This article explores a carrier-type approach for the chemical prelithiation of silicon (Si) powder and investigates the integration of prelithiated silicon (LixSi) as electrolyte-free anode in sulfide-based all-solid-state batteries. In comparison to a Si anode, the LixSi anodes showed improved cycle stability at 2 C, but revealed kinetic limitations at higher C-rates.

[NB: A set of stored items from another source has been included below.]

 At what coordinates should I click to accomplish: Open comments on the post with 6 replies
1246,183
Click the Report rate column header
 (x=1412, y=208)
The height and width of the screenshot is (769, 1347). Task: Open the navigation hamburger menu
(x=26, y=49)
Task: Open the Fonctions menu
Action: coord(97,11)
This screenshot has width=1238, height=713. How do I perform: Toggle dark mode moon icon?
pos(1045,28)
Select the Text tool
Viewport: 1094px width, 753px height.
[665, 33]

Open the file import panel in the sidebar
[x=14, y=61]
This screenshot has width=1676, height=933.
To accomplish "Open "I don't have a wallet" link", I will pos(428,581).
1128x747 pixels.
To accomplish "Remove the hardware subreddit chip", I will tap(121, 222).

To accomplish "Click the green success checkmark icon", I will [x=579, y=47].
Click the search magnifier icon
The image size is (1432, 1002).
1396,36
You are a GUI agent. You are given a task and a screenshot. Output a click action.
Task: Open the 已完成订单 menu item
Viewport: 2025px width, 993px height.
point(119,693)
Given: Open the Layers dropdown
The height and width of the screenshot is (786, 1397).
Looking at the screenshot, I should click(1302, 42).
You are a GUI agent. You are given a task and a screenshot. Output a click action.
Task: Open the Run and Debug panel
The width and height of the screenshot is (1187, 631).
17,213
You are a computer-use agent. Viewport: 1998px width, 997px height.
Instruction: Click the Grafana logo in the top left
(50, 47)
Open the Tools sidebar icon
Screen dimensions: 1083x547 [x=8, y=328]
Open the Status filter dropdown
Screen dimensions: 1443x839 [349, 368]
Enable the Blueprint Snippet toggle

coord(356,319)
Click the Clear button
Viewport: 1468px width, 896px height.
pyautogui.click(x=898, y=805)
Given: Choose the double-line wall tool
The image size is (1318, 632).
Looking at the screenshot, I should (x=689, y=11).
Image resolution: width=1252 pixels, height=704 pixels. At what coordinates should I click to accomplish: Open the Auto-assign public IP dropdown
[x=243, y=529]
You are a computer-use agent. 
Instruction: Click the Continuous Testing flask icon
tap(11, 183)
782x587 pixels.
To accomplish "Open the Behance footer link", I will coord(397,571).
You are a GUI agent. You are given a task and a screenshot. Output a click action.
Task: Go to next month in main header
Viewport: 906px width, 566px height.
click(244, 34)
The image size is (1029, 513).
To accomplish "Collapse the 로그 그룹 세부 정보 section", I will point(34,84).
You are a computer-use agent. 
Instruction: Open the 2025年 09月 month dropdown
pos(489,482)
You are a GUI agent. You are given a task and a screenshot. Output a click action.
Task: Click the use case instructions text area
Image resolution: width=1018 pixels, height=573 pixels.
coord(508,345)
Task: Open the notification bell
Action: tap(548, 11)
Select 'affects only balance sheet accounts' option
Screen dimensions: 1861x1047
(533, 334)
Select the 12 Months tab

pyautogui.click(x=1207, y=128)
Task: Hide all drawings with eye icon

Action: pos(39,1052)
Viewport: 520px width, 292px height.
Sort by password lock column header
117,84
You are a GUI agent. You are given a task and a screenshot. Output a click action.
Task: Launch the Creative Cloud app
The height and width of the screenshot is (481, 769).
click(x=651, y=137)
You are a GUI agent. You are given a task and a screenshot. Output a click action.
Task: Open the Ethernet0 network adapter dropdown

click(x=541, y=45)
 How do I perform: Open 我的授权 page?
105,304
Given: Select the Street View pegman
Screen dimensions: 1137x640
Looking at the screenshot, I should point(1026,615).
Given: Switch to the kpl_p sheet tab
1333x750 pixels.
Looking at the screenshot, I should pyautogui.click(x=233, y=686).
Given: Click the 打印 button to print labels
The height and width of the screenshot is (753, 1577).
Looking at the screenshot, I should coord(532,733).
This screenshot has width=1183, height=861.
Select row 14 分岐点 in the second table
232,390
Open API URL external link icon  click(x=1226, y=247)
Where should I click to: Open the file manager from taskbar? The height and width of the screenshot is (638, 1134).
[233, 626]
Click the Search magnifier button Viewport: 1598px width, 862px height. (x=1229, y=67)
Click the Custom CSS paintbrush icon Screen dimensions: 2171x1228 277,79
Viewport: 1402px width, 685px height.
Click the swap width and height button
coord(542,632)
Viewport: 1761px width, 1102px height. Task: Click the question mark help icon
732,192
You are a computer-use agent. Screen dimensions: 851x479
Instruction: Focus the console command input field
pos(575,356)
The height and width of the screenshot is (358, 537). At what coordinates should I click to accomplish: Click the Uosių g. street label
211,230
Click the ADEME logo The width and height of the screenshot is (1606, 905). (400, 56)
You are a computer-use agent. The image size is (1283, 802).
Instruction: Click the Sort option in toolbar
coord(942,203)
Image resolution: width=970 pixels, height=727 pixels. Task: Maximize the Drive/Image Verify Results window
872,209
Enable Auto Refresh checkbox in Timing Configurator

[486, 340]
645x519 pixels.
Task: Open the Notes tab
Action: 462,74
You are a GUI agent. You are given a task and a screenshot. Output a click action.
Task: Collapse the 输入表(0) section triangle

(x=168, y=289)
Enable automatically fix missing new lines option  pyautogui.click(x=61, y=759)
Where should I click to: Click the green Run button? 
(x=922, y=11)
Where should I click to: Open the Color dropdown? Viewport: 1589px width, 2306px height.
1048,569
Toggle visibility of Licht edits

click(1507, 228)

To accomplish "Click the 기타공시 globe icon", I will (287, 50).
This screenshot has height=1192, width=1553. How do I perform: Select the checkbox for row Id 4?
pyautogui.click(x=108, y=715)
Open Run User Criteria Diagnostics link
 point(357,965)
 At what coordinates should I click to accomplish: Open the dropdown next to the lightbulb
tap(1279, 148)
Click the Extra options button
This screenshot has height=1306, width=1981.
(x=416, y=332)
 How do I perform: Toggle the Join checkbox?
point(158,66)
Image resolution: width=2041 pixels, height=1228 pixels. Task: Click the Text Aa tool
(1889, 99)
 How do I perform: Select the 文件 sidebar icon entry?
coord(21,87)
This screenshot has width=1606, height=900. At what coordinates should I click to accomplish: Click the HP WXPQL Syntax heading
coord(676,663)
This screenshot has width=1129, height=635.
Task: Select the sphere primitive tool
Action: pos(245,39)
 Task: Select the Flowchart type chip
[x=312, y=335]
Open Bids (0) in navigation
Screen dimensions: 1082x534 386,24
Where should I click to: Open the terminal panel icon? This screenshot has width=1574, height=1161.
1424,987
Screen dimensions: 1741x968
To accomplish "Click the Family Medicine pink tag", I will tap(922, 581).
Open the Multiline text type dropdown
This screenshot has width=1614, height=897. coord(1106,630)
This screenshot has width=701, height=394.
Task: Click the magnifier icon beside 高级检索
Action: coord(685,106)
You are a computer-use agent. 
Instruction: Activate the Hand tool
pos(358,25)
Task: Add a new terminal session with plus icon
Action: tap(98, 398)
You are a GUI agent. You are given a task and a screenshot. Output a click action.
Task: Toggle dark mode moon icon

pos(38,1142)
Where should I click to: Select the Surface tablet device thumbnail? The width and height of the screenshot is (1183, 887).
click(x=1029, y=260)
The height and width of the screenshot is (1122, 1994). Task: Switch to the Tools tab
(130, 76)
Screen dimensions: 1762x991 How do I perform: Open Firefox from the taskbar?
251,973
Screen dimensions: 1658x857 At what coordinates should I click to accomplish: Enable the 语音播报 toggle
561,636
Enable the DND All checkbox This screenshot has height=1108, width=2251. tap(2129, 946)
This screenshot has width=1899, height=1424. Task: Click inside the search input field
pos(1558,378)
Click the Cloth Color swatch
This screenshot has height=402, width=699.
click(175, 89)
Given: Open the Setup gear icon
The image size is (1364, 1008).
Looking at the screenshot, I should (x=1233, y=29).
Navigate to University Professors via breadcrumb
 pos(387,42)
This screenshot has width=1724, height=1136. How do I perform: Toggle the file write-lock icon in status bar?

Silicon (Si) is a high-capacity material, which faces substantial volume changes during de-/lithiation, leading to severe degradation of the battery. Chemical prelithiation is a promising strategy to enhance the performance of Si anodes in lithium (Li)-ion based all-solid-state batteries (ASSB) by mitigating these volume changes and improving cycling stability. In this article, the possibility of the prelithiation of Si powder using a lithium–arene complex solution with subsequent recovery of the arene and solvent is explored. Using a variety of physiochemical analysis methods, like attenuated total reflection infrared spectroscopy, Raman spectroscopy, inductively coupled plasma optical emission spectroscopy, and soft X-ray emission spectroscopy, the success of an inhomogeneous prelithiation is confirmed. To study the electrochemical performance (galvanostatic cycling, electrochemical impedance spectroscopy) of the material, the obtained material is integrated in form of a casted electrode into a sulfide-based ASSB cell setup using a thin separator layer (≈30 μm) and a casted LiNi_0.6Mn_0.2Co_0.2O₂ (NMC622) cathode, and the findings is compared with thus of a casted Si anode. The obtained data reveal the enhanced cycle stability prelithiated Si exhibits under certain condition, proving the benefits of this chemical prelithiation approach for next-gen anodes in Li-ion battery applications.